5.1 Confirmed Outage. A “Confirmed Outage” shall have occurred when the Service fails to meet the Service Specifications for a period of time specified in the Service Order, and such failure is confirmed by Intelsat. If a Confirmed Outage has occurred, it shall be deemed to commence when Customer notifies Intelsat of the occurrence of the Confirmed Outage (subject to Intelsat’s confirmation), and to end when Intelsat notifies Customer or Customer has actual knowledge that the Service has been restored. Any period during which Customer uses the applicable Service shall not count towards the duration of the Confirmed Outage.

5.2 Exceptions. Notwithstanding Section 5.1 above, a Confirmed Outage shall not be deemed to have occurred when a failure of the Service to meet the Service Specifications is due to any of the following: (i) the failure or nonperformance of any Customer-Provided Facilities or other customer equipment, including but not limited to, hardware or software failures in Customer-Provided Facilities or customer equipment, or congestion in Customer’s network or one of its components; (ii) the fault, negligent act, or failure to act of Customer, its employees or agents; (iii) preventative maintenance and/or Service expansion (when done on at least 48 hours notice to Customer and as mutually scheduled by the Parties) as may be necessary to maintain the Service in satisfactory operating condition, to provide additional system capacity, or to protect the overall performance of the Service or the lntelsat-Provided Facilities; (iv) a Force Majeure Event as defined in Section 10.1 below that is attributable to sun outages or meteorological or astronomical disturbances; (v) termination of this MSA or the Service Order in accordance with the termination provisions in Article 7 below; (vi) suspension of Service under Article 8 below; and/or (vii) the unavailability of Service to Customer, pursuant to FCC rules and regulations published at 47 C.F.R. 64.401, during emergency conditions such as major natural or man-made disasters and emergencies involving United States national defense and security.

5.3 Outage Credits. If a Confirmed Outage occurs, Intelsat shall give Customer a credit (an “Outage Credit”) against future Charges for that Service. Unless other specified in a Service Order, Outage Credits shall equal pro rata Service Fees due for that period of time during which a Confirmed Outage of the Service, or any portion thereof, has occurred.

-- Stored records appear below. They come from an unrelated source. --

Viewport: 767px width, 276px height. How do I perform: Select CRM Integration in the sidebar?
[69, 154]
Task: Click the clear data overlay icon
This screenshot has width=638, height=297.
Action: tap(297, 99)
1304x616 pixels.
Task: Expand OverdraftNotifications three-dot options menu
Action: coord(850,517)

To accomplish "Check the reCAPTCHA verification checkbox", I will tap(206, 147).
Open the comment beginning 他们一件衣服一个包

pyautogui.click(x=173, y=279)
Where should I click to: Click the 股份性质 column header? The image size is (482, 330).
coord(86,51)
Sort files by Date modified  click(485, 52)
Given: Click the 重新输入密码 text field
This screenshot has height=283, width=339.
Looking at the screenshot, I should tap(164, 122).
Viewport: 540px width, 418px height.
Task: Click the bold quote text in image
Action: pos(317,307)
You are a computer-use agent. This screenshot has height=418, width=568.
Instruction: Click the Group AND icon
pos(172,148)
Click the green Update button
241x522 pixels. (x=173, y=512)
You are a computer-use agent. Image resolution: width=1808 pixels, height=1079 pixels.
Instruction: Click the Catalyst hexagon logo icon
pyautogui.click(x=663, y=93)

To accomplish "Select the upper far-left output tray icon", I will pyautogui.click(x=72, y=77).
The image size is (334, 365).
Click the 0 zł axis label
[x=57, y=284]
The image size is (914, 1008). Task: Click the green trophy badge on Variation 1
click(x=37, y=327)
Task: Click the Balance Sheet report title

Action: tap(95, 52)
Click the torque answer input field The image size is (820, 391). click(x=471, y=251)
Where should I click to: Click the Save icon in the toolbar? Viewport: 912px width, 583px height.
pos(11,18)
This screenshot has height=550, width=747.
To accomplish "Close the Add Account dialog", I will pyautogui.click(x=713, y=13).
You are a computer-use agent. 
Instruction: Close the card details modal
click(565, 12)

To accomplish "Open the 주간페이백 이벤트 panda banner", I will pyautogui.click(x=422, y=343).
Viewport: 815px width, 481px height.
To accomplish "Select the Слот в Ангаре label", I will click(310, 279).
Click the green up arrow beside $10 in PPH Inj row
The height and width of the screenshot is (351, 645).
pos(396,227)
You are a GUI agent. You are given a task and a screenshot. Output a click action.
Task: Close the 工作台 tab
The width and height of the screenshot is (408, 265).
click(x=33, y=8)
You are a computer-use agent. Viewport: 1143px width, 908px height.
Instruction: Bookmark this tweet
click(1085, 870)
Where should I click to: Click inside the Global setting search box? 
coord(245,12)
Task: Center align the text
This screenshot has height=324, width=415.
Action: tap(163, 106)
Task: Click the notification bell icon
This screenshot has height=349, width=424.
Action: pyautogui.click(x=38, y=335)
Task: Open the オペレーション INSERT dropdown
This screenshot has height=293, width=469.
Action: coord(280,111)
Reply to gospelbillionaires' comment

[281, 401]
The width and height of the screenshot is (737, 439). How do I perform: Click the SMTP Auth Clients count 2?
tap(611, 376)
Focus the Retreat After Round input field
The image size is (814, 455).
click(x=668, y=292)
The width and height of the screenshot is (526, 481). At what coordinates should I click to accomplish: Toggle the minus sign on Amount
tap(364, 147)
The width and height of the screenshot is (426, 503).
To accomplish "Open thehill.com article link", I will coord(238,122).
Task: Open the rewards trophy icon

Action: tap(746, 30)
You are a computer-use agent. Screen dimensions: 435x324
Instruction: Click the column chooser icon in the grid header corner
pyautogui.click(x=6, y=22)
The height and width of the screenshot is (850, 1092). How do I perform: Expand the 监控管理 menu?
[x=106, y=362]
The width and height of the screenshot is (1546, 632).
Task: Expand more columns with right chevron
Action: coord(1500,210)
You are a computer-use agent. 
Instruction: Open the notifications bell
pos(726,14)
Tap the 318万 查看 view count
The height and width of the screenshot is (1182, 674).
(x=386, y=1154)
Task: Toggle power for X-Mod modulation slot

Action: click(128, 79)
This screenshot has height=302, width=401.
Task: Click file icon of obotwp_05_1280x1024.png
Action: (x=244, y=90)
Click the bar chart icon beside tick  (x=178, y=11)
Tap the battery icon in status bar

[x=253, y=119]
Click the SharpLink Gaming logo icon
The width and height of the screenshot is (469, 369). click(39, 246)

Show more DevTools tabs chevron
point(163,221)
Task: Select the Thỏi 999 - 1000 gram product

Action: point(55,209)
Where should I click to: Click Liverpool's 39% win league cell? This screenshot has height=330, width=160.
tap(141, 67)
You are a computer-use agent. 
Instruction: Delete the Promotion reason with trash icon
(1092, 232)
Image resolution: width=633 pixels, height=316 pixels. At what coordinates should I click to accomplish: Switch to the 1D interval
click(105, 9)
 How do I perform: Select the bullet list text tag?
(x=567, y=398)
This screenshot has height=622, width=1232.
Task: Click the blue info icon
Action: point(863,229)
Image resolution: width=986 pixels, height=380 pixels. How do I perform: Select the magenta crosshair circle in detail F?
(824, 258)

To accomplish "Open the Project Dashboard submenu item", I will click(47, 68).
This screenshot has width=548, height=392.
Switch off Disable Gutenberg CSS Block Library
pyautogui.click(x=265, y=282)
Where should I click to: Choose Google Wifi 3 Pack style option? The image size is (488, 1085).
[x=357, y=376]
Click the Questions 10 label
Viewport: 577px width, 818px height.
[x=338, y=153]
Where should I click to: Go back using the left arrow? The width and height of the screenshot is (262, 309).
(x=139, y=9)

5.4 Restoration of Service. In cases of Confirmed Outage, Intelsat shall use reasonable efforts to restore affected Service(s) pursuant to the terms and conditions of the relevant Service Order. Customer shall use reasonable efforts to cooperate and aid Intelsat in restoring Service(s).

 

6. INTERRUPTION OF SERVICE

6.1 Interruption Rights. Customer recognizes that it may be necessary, if the Satellite or any component thereof loses power, or in other unusual or abnormal technical situations, or other unforeseen conditions, for Intelsat to deliberately interrupt Customer’s use of the Service. Intelsat shall make decisions to interrupt Services for such purposes in good faith. To the extent technically feasible, Intelsat shall give Customer at least 24 hours notice of such interruption and shall use all reasonable efforts to schedule and conduct its activities during periods of such interruption so as to minimize the disruption to users of the Satellite. Customer acknowledges, however, that Intelsat may interrupt Service without notice in any situation that in the opinion of Intelsat has caused or is likely to cause harm to any satellite or related infrastructure of Intelsat or a third party or interference with any satellite or related infrastructure of Intelsat or a third party. Customer shall immediately cease transmissions to the affected Satellite when required to do so by Intelsat under this Section.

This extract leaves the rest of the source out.